■ What is needed ■
From the records below, copy out exactly the lines from the one containing "Task: Click line number 12 in gutter" to the one containing "1514x612 pixels.", both included. Add nothing else.

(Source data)

========

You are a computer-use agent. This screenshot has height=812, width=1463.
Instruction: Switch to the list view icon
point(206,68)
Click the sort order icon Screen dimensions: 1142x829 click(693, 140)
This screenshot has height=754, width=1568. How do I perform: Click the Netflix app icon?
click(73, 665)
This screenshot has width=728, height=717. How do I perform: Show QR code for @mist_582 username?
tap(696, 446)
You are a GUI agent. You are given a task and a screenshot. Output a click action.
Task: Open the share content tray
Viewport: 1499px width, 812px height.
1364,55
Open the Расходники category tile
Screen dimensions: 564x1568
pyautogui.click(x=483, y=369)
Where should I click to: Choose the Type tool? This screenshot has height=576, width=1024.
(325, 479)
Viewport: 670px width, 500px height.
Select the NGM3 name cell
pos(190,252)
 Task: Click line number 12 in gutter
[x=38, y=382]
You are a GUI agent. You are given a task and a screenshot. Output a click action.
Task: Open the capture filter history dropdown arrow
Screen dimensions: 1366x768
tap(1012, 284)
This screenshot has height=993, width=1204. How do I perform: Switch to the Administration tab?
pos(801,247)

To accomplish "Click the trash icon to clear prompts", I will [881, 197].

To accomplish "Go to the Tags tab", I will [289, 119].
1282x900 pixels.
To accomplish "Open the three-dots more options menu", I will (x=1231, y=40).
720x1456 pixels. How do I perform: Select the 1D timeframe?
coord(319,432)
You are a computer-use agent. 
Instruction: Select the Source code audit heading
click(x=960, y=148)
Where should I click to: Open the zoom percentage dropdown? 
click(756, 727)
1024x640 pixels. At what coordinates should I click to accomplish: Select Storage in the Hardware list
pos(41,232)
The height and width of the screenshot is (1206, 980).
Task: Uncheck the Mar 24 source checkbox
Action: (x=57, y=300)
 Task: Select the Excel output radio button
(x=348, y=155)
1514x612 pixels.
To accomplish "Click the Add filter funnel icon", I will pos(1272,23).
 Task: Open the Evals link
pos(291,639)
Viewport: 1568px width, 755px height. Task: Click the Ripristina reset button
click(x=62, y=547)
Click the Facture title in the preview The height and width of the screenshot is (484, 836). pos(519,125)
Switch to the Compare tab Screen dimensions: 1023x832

========

■ Result of this exercise ■
 Task: Click line number 12 in gutter
[x=38, y=382]
You are a GUI agent. You are given a task and a screenshot. Output a click action.
Task: Open the capture filter history dropdown arrow
Screen dimensions: 1366x768
tap(1012, 284)
This screenshot has height=993, width=1204. How do I perform: Switch to the Administration tab?
pos(801,247)

To accomplish "Click the trash icon to clear prompts", I will [881, 197].

To accomplish "Go to the Tags tab", I will [289, 119].
1282x900 pixels.
To accomplish "Open the three-dots more options menu", I will (x=1231, y=40).
720x1456 pixels. How do I perform: Select the 1D timeframe?
coord(319,432)
You are a computer-use agent. 
Instruction: Select the Source code audit heading
click(x=960, y=148)
Where should I click to: Open the zoom percentage dropdown? 
click(756, 727)
1024x640 pixels. At what coordinates should I click to accomplish: Select Storage in the Hardware list
pos(41,232)
The height and width of the screenshot is (1206, 980).
Task: Uncheck the Mar 24 source checkbox
Action: (x=57, y=300)
 Task: Select the Excel output radio button
(x=348, y=155)
1514x612 pixels.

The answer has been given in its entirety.